I'm not sure how the process should be. There are things I would like to work on:

still redundant structures (vector<> and ordered_set<>) which both hold all cubes.
- fixed for single threaded
No caching implemented
multithreading is working and doesn't inflate memory footprint much
There is an interesting optimization in Optimizations from guy that did n=16 #5 which could be incorporated
- I tried this, but there was no speed up

I'm open for feedback. I just selected Draft because the code isn't commented or structured well. Just what I coded down.

derdilla · 2023-07-13T18:52:59Z

As the memory seems to be a main issue, it would optimal to only hold the cubes in memory that are currently needed. The way I see it you don't need a cube after expanding it.

bertie2 · 2023-07-13T19:27:09Z

happy to merge this after some cleanup and commenting, would you rather I go through and point stuff out line by line in the review, or just make the changes and pull-request my changes into your repo.

this will not be replacing the python implementation but will be parallel to it.

nsch0e · 2023-07-13T20:04:13Z

@NobodyForNothing I'm really not sure where the line is for the memory footprint. At some point the problem will get big. We can try to be efficient, but for "removing cubes after expanding" to be efficient we have to consider other data structures, so removing single items will really decrease size (eg. deque?).
Perhaps a pool for all XYZ structs is more efficient, because for each iteration N there are exactly N x XYZ structs in a Cube.

### GIVEN INFORMATION
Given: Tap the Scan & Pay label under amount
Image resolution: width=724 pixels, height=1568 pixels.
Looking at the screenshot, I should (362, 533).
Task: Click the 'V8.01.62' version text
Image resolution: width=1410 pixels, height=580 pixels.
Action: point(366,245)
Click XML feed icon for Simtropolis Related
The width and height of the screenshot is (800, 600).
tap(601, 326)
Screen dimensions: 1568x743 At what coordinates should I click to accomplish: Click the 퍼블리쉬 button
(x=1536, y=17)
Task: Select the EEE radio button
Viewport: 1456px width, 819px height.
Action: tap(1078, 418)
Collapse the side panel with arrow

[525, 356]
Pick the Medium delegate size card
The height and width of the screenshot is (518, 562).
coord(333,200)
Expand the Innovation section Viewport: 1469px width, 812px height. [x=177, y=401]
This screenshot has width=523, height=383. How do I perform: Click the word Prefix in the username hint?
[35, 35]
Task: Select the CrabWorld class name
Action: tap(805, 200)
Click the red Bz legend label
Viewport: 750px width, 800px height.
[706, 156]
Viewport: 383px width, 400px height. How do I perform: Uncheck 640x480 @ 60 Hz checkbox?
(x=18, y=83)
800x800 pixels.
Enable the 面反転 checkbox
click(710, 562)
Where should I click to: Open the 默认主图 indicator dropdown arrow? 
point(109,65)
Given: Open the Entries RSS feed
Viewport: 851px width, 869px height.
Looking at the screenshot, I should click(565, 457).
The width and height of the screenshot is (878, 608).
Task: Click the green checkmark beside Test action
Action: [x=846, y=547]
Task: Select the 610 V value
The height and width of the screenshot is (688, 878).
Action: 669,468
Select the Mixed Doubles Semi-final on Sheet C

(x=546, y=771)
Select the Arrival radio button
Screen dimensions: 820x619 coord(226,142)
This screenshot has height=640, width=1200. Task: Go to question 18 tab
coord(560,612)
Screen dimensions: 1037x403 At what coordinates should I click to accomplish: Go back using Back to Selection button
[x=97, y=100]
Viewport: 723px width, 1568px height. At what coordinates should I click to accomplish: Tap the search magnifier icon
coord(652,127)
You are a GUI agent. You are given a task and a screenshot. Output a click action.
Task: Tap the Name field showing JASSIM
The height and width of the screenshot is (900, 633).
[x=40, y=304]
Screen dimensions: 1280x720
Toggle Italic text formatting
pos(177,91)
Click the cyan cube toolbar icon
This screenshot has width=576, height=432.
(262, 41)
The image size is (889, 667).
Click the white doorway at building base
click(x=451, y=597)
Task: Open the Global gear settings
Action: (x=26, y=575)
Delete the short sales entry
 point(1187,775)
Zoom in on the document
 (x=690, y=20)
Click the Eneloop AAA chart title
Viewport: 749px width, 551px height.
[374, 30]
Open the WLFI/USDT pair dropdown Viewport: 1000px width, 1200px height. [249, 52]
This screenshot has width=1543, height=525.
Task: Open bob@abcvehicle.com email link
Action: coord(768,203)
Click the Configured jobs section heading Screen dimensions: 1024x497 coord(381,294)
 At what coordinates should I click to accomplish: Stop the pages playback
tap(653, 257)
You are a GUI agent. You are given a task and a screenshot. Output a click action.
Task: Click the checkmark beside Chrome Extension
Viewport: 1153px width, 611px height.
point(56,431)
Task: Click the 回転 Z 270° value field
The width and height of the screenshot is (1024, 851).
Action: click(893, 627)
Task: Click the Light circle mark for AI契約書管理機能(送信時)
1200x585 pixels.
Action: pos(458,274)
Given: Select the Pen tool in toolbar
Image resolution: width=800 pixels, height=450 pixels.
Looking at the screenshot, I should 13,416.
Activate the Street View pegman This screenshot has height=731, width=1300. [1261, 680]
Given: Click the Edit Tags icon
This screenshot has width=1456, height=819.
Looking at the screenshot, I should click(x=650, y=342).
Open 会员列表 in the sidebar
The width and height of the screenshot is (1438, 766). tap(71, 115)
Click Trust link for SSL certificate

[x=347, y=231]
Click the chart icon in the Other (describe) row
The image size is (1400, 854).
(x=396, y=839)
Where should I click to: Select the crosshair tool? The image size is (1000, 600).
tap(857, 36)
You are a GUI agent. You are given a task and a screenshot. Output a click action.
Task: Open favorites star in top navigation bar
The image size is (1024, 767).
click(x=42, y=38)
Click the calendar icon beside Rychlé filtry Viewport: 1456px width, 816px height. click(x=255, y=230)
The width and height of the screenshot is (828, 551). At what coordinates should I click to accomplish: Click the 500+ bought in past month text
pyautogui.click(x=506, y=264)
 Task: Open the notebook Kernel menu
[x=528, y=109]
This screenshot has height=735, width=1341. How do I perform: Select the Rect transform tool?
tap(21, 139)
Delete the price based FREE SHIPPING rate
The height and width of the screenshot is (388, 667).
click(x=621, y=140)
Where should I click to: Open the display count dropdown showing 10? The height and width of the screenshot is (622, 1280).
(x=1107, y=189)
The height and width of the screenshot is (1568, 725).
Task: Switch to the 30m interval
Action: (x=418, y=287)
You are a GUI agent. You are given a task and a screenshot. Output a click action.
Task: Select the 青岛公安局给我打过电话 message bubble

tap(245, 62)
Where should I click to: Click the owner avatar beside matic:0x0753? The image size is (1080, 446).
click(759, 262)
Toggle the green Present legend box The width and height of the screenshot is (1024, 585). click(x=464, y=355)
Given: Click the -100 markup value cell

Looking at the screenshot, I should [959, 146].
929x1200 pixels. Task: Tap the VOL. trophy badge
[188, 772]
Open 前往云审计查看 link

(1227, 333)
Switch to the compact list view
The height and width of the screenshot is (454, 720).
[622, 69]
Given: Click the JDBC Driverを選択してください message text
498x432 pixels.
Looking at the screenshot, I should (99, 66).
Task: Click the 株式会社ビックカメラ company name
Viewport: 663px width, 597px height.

### WHAT TO WORK ON
a: Reproduce part of the discussion thread word for word. Begin at the words that have "I'm open for" and stop after "parallel to it.".
b: In the discussion thread, what does bertie2 say about the python implementation?
c: List every username that appears with a timestamp in the discussion thread.
Work from the discussion thread alone, not the data.

### SOLUTIONS TO THE PROBLEMS
a:
I'm open for feedback. I just selected Draft because the code isn't commented or structured well. Just what I coded down.

derdilla · 2023-07-13T18:52:59Z

As the memory seems to be a main issue, it would optimal to only hold the cubes in memory that are currently needed. The way I see it you don't need a cube after expanding it.

bertie2 · 2023-07-13T19:27:09Z

happy to merge this after some cleanup and commenting, would you rather I go through and point stuff out line by line in the review, or just make the changes and pull-request my changes into your repo.

this will not be replacing the python implementation but will be parallel to it.

b: It will not be replaced; the new code will be parallel to it.

c: derdilla, bertie2, nsch0e